▶ **Tasks to perform**:
[A] Summarize the opinion letter below in two sentences.
[B] For each statement, say whether it agrees with the opinion letter below, answering yes or no and quoting the words that decide it. (i) The schools closed because of snow. (ii) Single parents were hit the hardest by the closures. (iii) The letter calls charter schools, private schools, and homeschooling unnecessary.
[C] Reproduce the part of the opinion letter below starting at "COLLIER: Denver-Area Teachers" and ending at "union-driven activism calls.", switching "protests" to "rallies".

▶ **Document excerpt**:
COLLIER: Denver-Area Teachers Throw “ICE” at Families Putting Politics Over Pupils Once Again
Denver-area teachers throw ‘ice’ at families, putting politics over pupils once again
On Friday, Jan. 30, families across Aurora and Adams 12 awoke to the same cheery surprise. Their child’s school was closed — not for snow, not for power outages, not for safety. Too many teachers decided they would rather attend nationwide “ICE Out” protests than show up for the classrooms they are paid to serve. Apparently, lesson plans can wait when the union-driven activism calls.
This was not a scheduling hiccup. It’s once again a flashing warning sign that public education in Colorado has drifted from the basic requirements of our teaching children to advancing political causes. When schools shut down because staff choose protests over students, the mask slips. No, not the forced KN-95 masks teachers demanded just 5 years ago. The mask of political malarkey.
The trend continues to show us too many educators are no longer neutral professionals guiding kids through math, reading, and science. The ranks of these teachers becoming left-wing activists who happen to work in taxpayer funded school buildings and who expect parents to quietly absorb the consequences clearly continue to grow. The citizens be damned.
Those consequences are not theoretical. Thousands of parents were forced to scramble at the last minute for childcare. Single parents were hit the hardest, juggling jobs, paychecks, and responsibilities with little to no notice. Meanwhile, the teachers who triggered the closures enjoyed a free day off, funded by the same taxpayers now burning through their own PTO or begging neighbors and family for help. That imbalance says everything.
Public schools exist to educate children, not to function as political staging grounds. When entire districts shut down because adults prioritize protests over students, trust erodes fast. And much trust was already lost during the COVID era of tele-education, DEI policies vastly discovered, and undertones of forced vaccination and the political tinge that came from that. Parents noticed. Communities noticed. And increasingly, families are responding by voting with their feet. Such as the case of district 49 in Colorado Springs that is seen over a 35% reduction in students in neighborhood schools there over the last five years.
Today proves yet again that charter schools, private schools, and homeschooling are required alternatives. They are rational responses to a system that repeatedly proves it will put ideology ahead of instruction. Parents want stability, accountability, and classrooms that stay open. They want educators who see teaching as a profession, not a platform.
Aurora and Adams 12 did not just cancel school. They sent a message. Many parents heard it loud and clear, and this will only encourage them to continue to look for the exits. Fortunately, school choice is on the March nationwide, and many options in Colorado exist that never did even 10 to 15 years ago,.
This moment will accelerate education choices families were already seriously considering nationwide. And many of us will be watching closely here in Douglas County on what teachers are, or more importantly, or not doing their job on this day.
Steve Collier
Highlands Ranch, CO
Editor’s note: Mr. Collier is a precinct committee person serving the DCGOP.

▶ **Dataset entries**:
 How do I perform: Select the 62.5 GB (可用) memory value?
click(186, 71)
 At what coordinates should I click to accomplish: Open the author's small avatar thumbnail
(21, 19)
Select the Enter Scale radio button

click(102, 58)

▶ **Numbered responses**:
[A] The letter says that on Friday, Jan. 30, schools in Aurora and Adams 12 were closed because too many teachers chose to attend "ICE Out" protests, leaving thousands of parents, and single parents hardest of all, to scramble for childcare. It argues that public education in Colorado has drifted toward political causes and that families are responding by turning to charter schools, private schools, and homeschooling.

[B]
(i) No: "not for snow, not for power outages, not for safety."
(ii) Yes: "Single parents were hit the hardest"
(iii) No: "charter schools, private schools, and homeschooling are required alternatives"

[C]
COLLIER: Denver-Area Teachers Throw “ICE” at Families Putting Politics Over Pupils Once Again
Denver-area teachers throw ‘ice’ at families, putting politics over pupils once again
On Friday, Jan. 30, families across Aurora and Adams 12 awoke to the same cheery surprise. Their child’s school was closed — not for snow, not for power outages, not for safety. Too many teachers decided they would rather attend nationwide “ICE Out” rallies than show up for the classrooms they are paid to serve. Apparently, lesson plans can wait when the union-driven activism calls.